(Collected data entries)
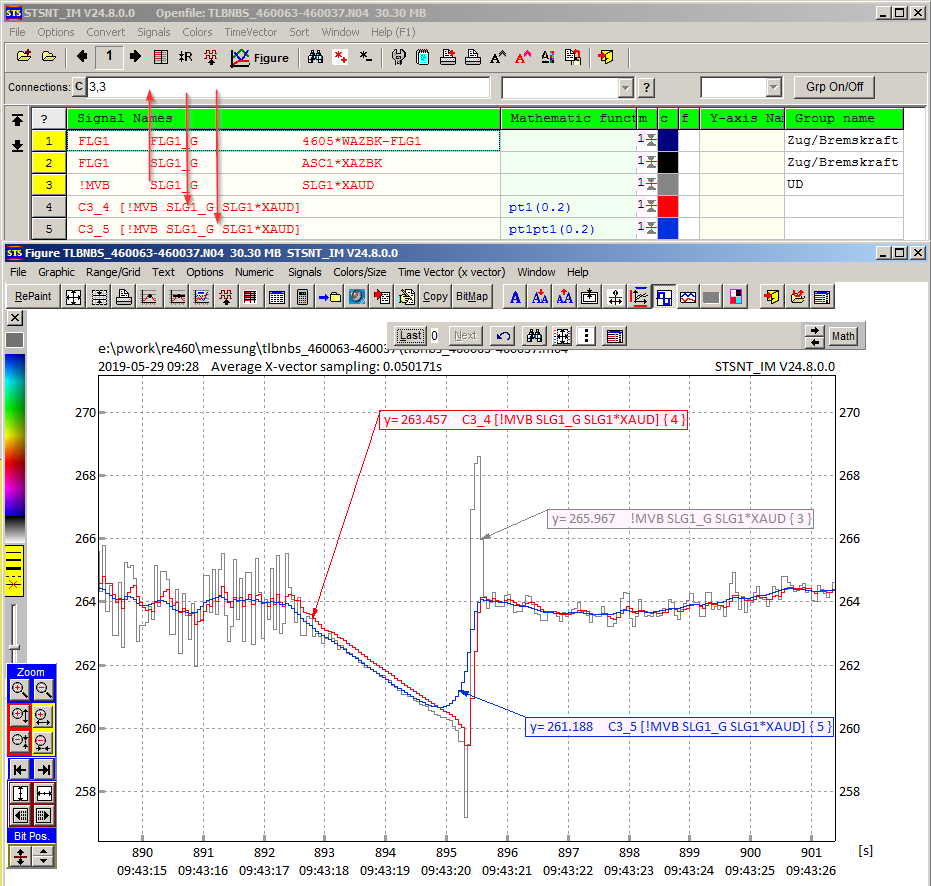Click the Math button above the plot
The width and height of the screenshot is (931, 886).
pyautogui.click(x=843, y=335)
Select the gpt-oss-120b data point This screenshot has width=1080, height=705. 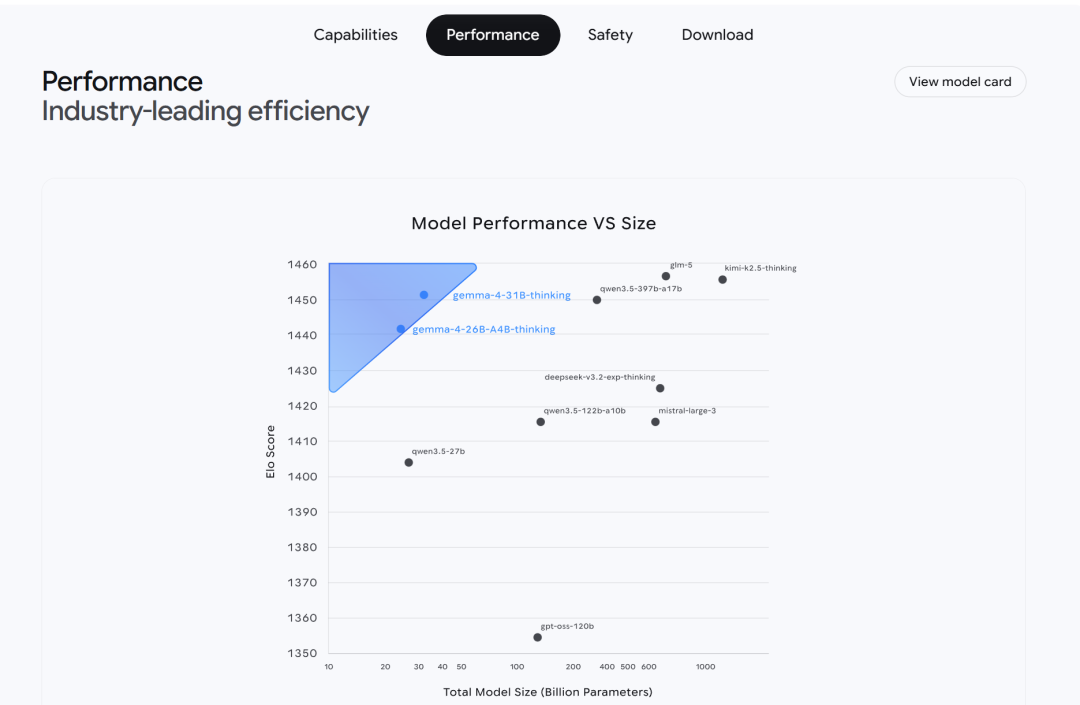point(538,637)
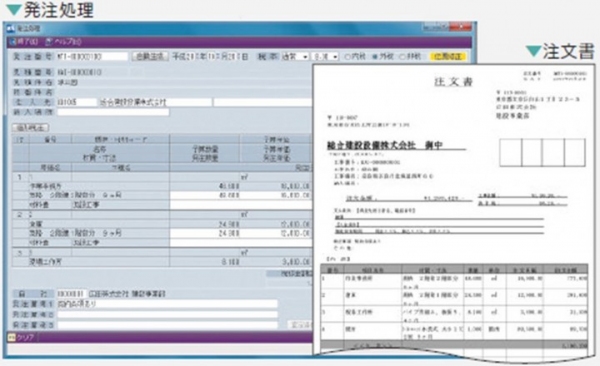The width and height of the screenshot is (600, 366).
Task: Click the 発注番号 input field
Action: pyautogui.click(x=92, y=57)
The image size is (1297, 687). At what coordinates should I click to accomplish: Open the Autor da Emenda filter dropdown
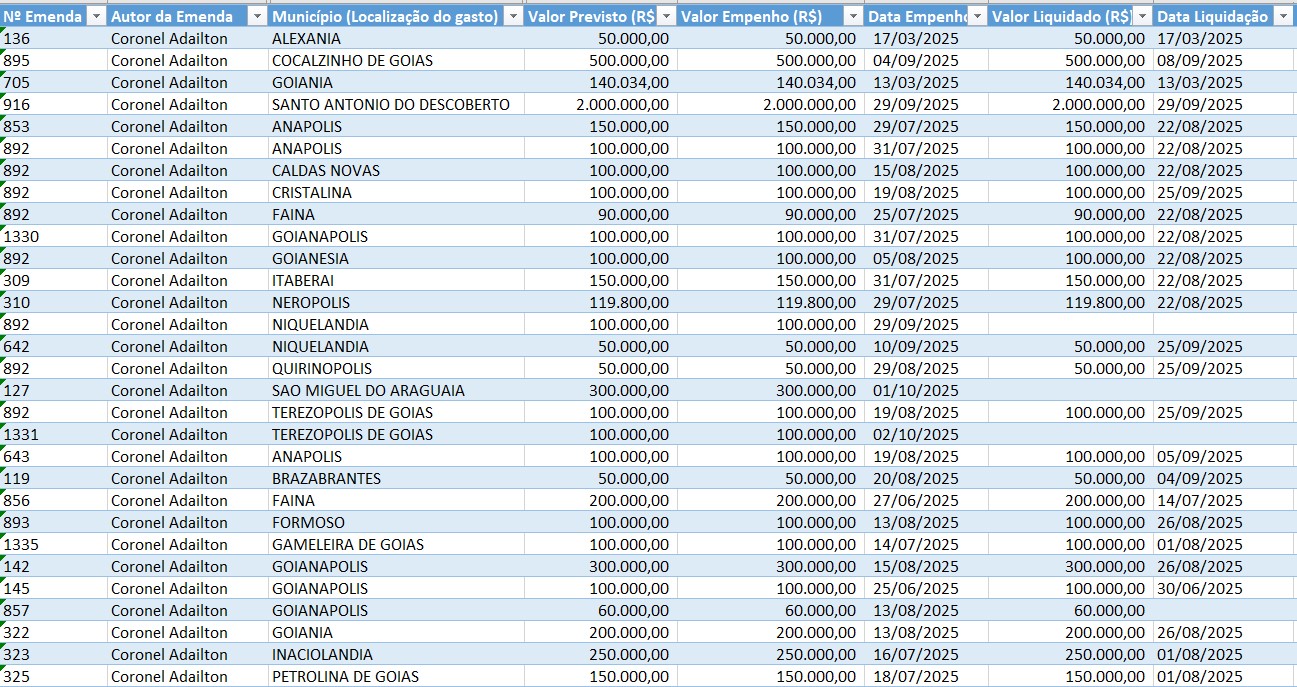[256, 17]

** PROBLEM **
Output the line that contains "The image size" and every line after it to the end of the records, word for word, leaving out the pictures.

** RESPONSE BELOW **
The image size is (1297, 687). At what coordinates should I click to accomplish: Open the Autor da Emenda filter dropdown
[256, 17]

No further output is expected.